Sobre el blog

El salto del ángel es un espacio de reflexión, de pensamiento sobre la dimensión social y política de los asuntos públicos, sobre la educación, la Universidad, la formación y la empleabilidad. Busca analizar los procesos de democratización, de internacionalización y de modernización como tarea permanente, con una actitud de convicción y de compromiso.

Sobre el autor

Angel Gabilondo

Ángel Gabilondo Pujol es Catedrático de Metafísica de la Universidad Autónoma de Madrid, de la que fue Rector. Tras ser Presidente de la Conferencia de Rectores de las Universidades Españolas, ha sido Ministro de Educación.

El salto del ángel

No tener que ver

Por: | 26 de febrero de 2013

Perla Fuertes ojos que no ven (color2)
A veces sencillamente no queremos ver. Presentimos que no nos conviene. Hay en el ver no poco de elección. Eso no significa que no haya ocasiones en las que algo parece imponérsenos, pero incluso en tal caso cabría ver menos de lo previsto, o dar por visto menos de lo que se ve. Hasta tal extremo que para algunos ver o no ver depende en gran medida de lo que se propongan. Lo relacionan casi directamente con su decisión. Entre otras razones porque, como se sabe, ver no se reduce a la percepción por los ojos. Y del mismo modo que algunas cosas que se dicen no nos dicen nada, algunas cosas que se ven nos las vemos en absoluto.

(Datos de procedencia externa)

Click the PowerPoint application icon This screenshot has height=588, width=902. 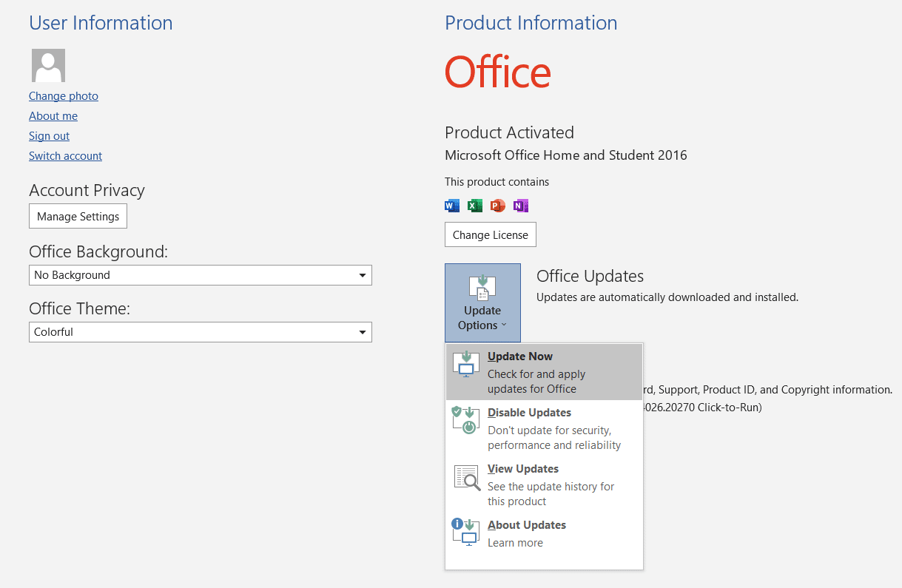[497, 206]
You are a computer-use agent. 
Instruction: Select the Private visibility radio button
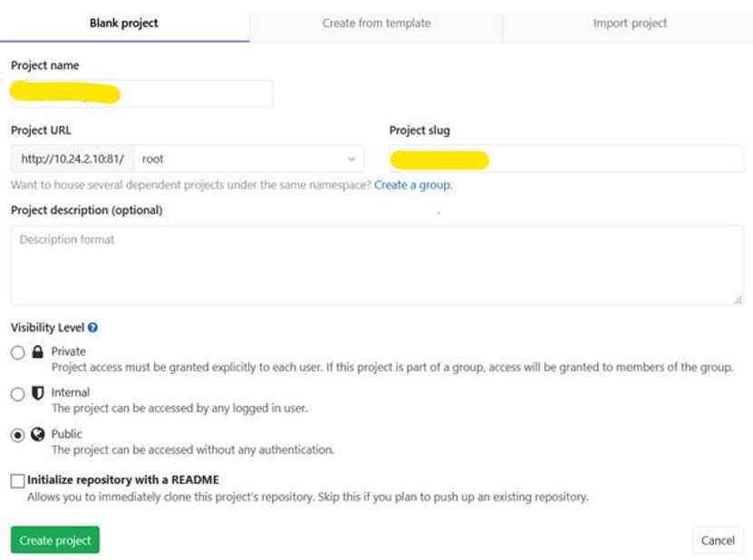click(17, 352)
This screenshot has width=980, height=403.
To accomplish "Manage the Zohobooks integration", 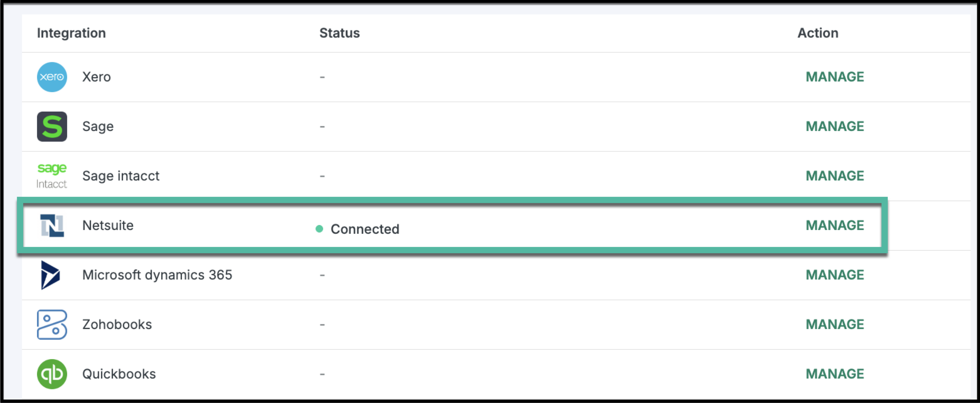I will (x=835, y=324).
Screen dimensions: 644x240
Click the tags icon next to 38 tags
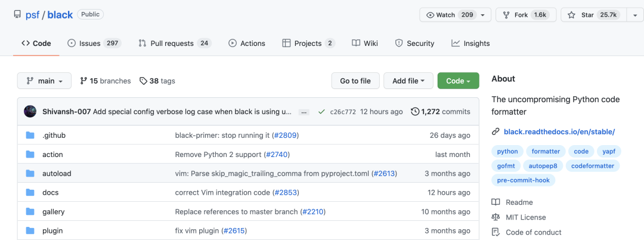pyautogui.click(x=143, y=81)
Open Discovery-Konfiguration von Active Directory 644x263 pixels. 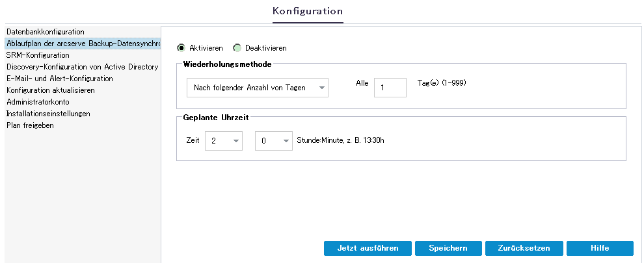82,67
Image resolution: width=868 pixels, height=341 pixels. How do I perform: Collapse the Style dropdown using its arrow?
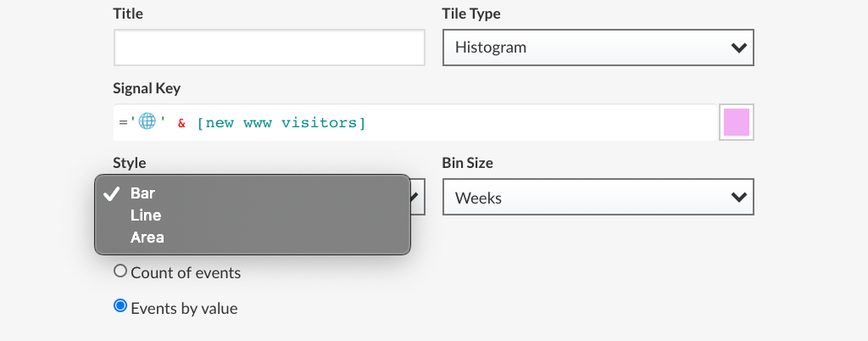click(x=416, y=198)
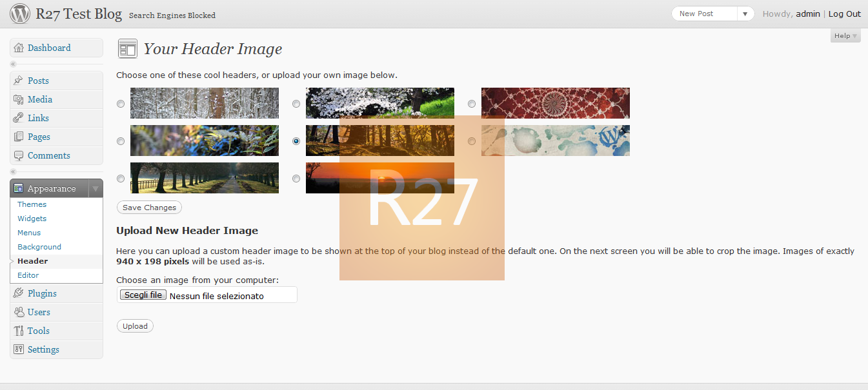Click the Posts pushpin icon
The width and height of the screenshot is (868, 390).
click(19, 81)
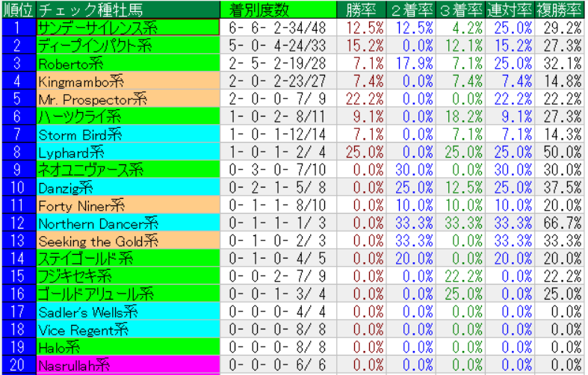Sort by the 連対率 column header
This screenshot has width=588, height=375.
510,9
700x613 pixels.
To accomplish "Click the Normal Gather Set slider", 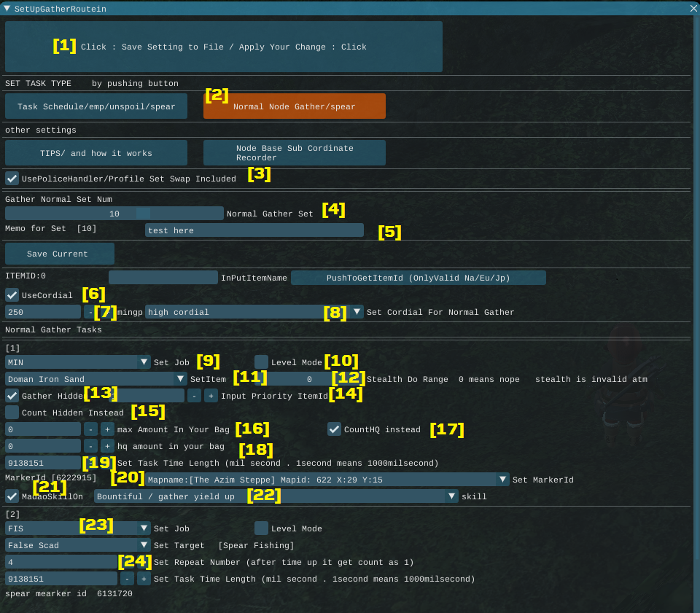I will [114, 214].
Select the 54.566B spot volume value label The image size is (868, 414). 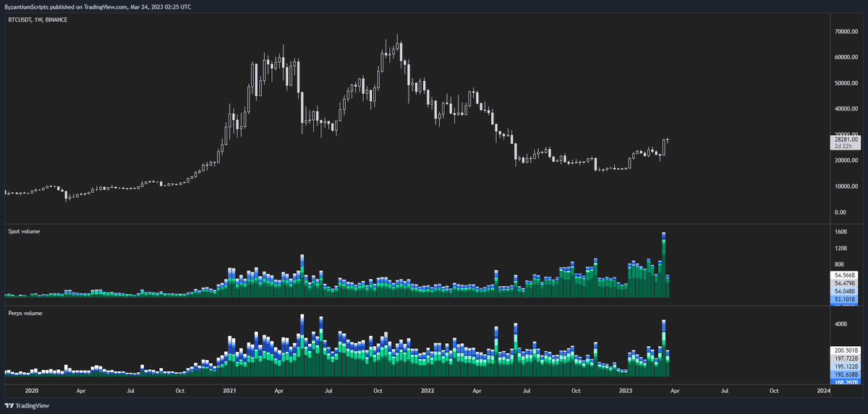(846, 275)
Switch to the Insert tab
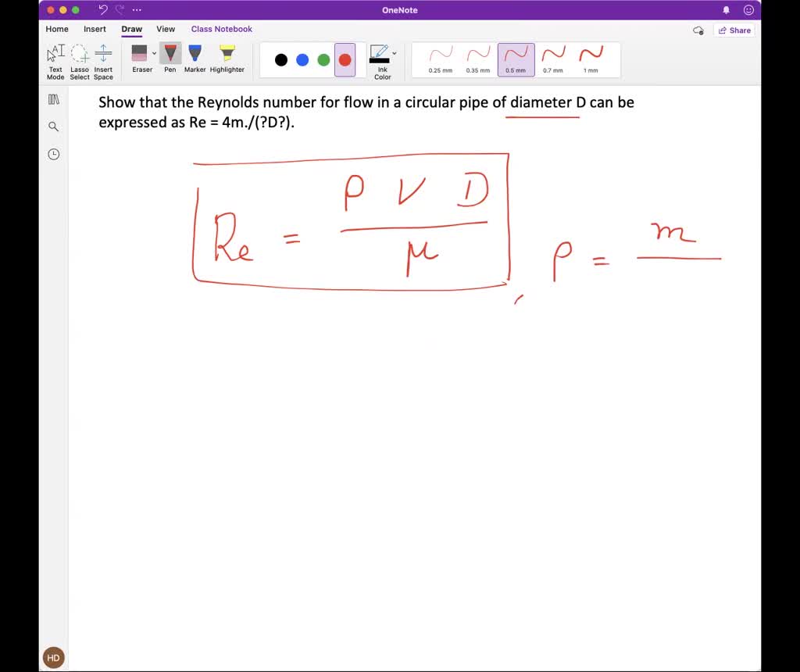Viewport: 800px width, 672px height. coord(95,29)
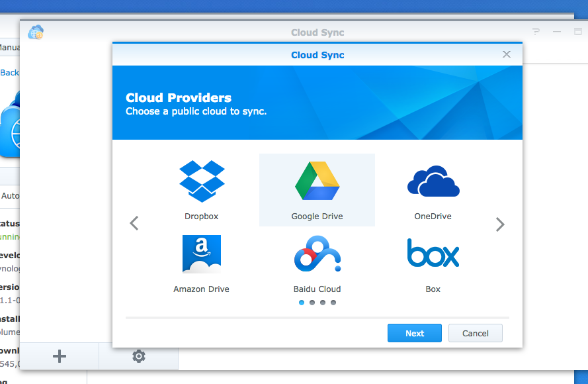Open settings via the gear icon

(138, 356)
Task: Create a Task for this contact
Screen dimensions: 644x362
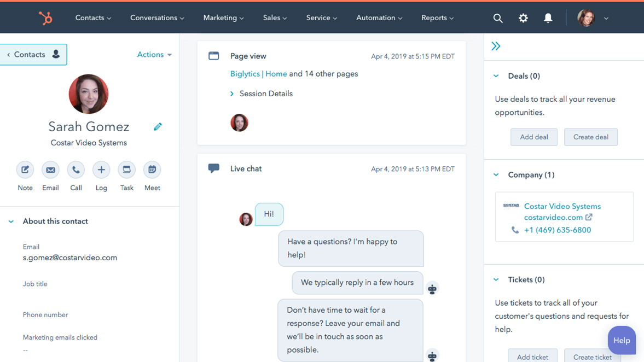Action: click(126, 170)
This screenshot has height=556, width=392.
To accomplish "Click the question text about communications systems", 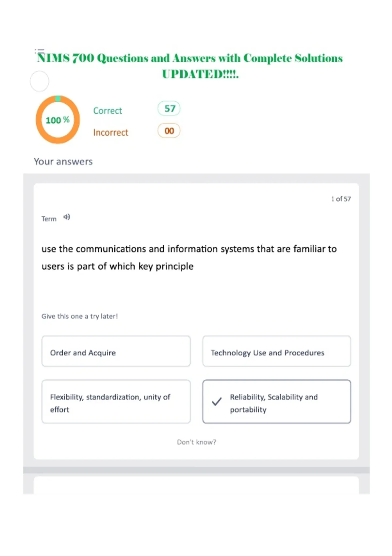I will [x=189, y=258].
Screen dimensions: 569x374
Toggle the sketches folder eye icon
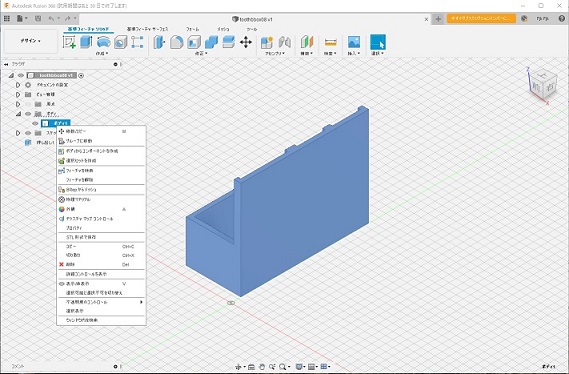[x=28, y=133]
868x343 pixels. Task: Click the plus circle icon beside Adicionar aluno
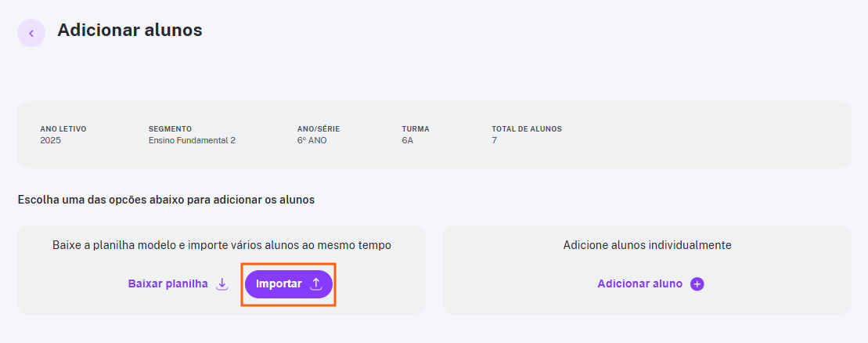point(697,284)
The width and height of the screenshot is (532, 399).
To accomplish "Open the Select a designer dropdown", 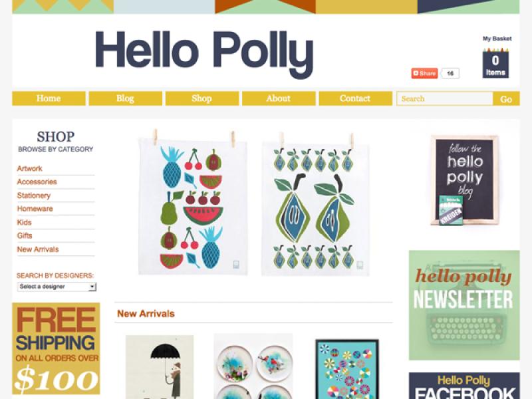I will point(57,287).
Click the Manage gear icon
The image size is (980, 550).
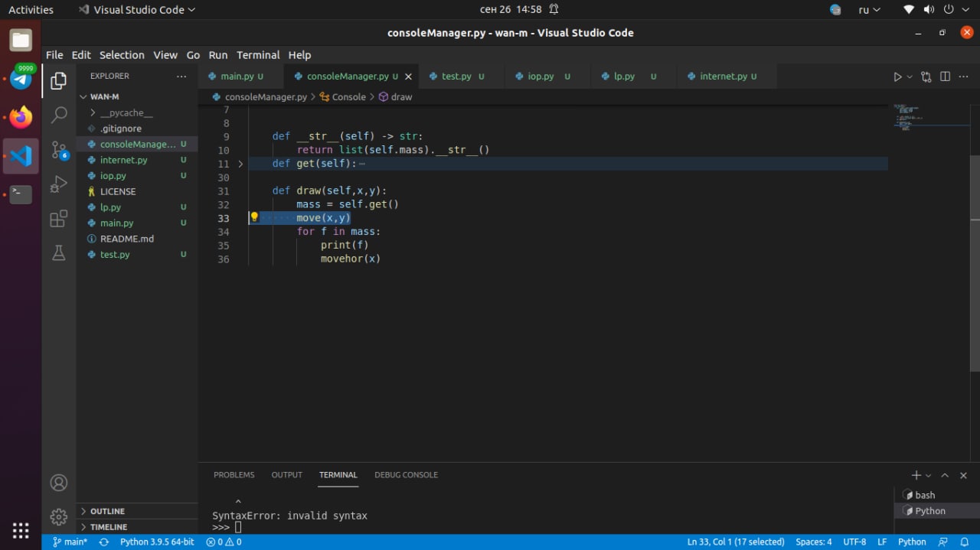coord(59,517)
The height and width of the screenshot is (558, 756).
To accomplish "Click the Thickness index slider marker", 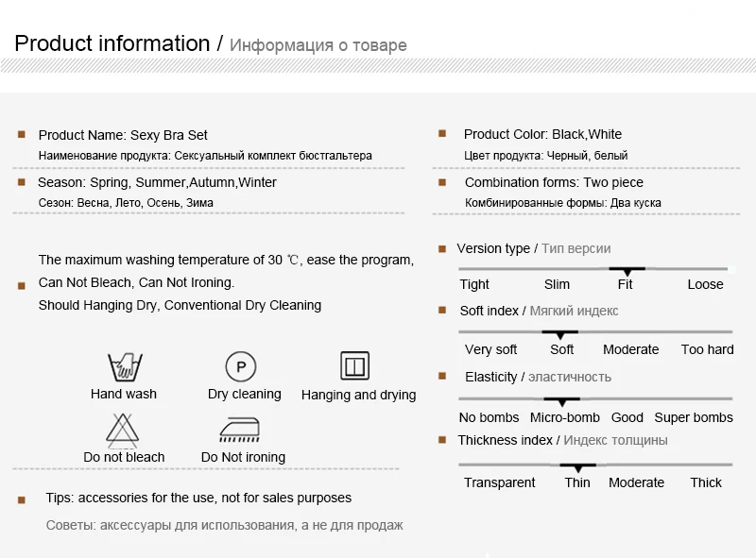I will pyautogui.click(x=577, y=467).
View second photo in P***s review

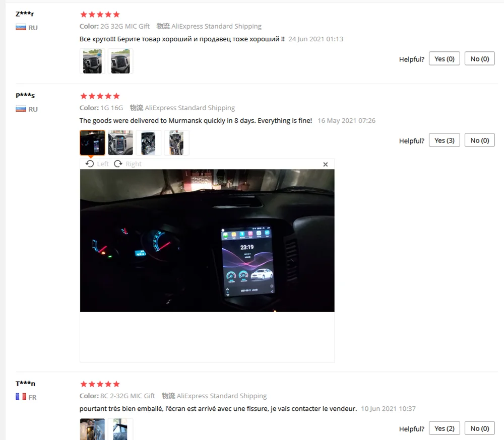tap(120, 143)
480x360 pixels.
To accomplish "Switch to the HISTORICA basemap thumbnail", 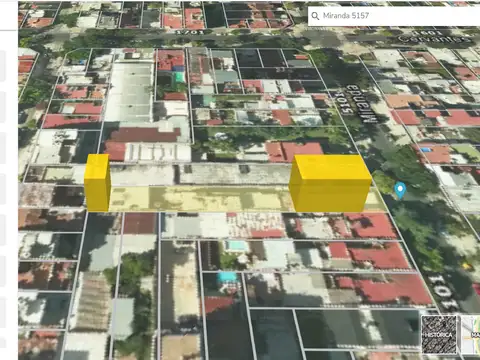I will (x=439, y=334).
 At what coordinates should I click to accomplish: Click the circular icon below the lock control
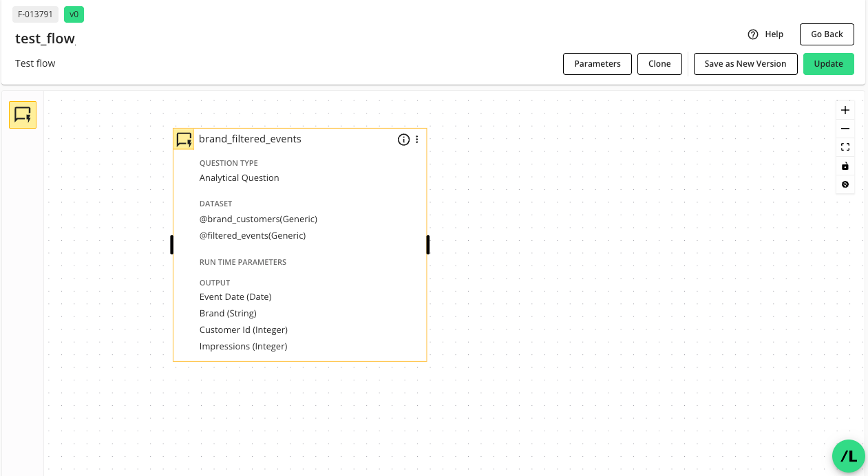click(x=845, y=184)
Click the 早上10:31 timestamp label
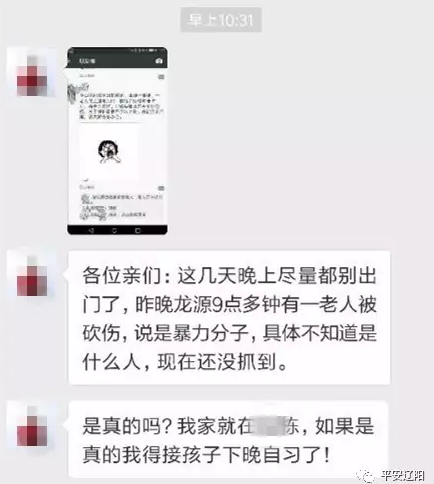The height and width of the screenshot is (484, 434). click(221, 20)
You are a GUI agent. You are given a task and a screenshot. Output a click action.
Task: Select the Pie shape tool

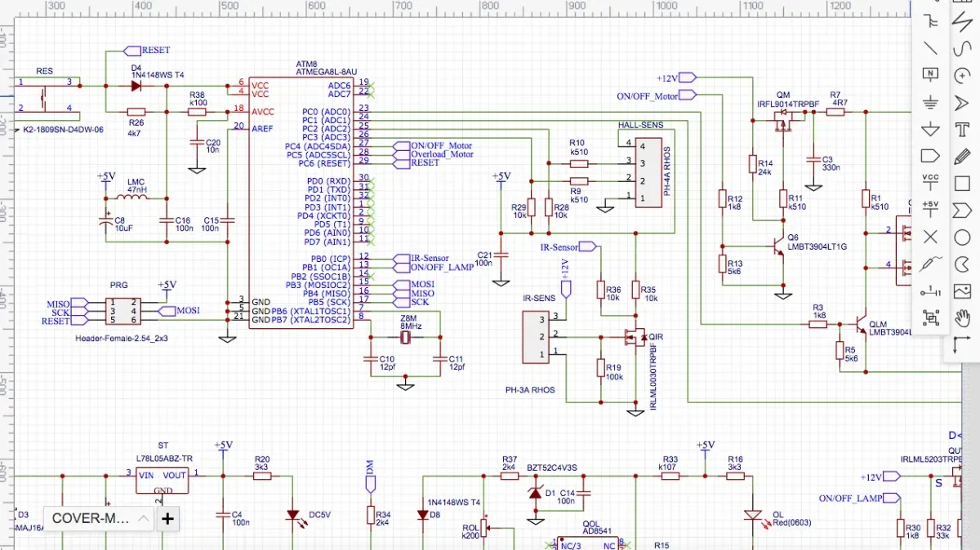962,264
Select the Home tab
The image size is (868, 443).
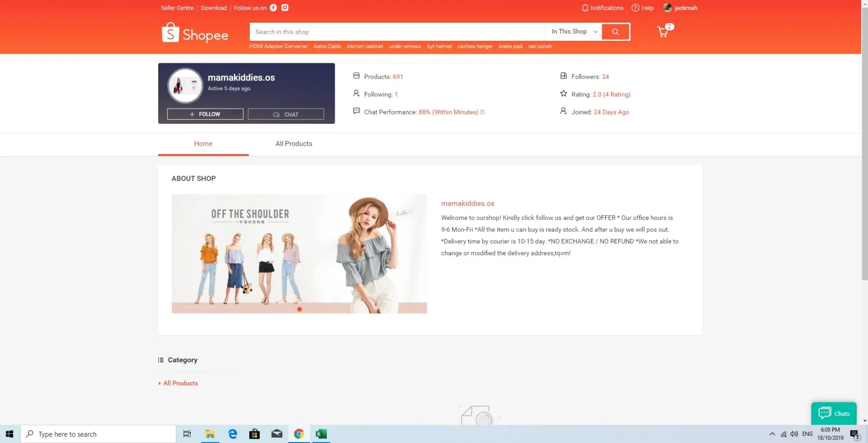[203, 144]
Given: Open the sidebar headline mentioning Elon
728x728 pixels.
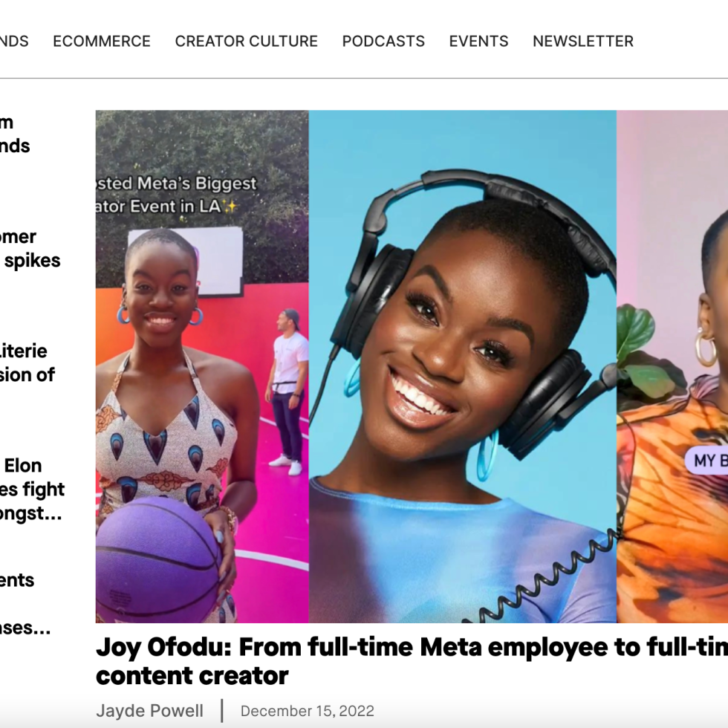Looking at the screenshot, I should [31, 490].
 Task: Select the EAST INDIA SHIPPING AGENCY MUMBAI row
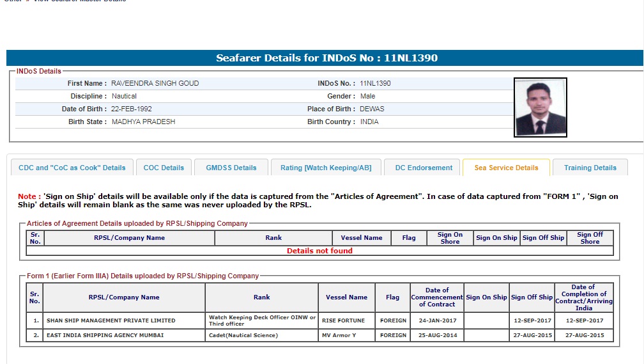105,336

Por eso hablamos de la mirada y no sólo del ver. Pero aún así, lo interesante es que para ver de verdad se precisa una cierta implicación, una participación, que no es sólo una respuesta a lo visto, es también un modo de configurar lo que se ve. Un testigo es mucho más que alguien que ha visto. Testimoniar y testificar no se reducen a mencionar asépticamente lo que se ve. Es cuestión de narrarlo, de describirlo, de contarlo. Y al decir, uno también se dice. Por eso un testigo se pone en juego y se le exige decir la verdad. Parecería entonces que lo mejor es no tener que ver con el asunto, para no sentirse tan afectado o tan involucrado, dado que ver en verdad significa vérselas con algo o con alguien, esto es, al menos en esa medida tener que ver con ello. De lo contrario, en rigor, ni siquiera se ve. Y tener que ver es ya una suerte de pertenencia.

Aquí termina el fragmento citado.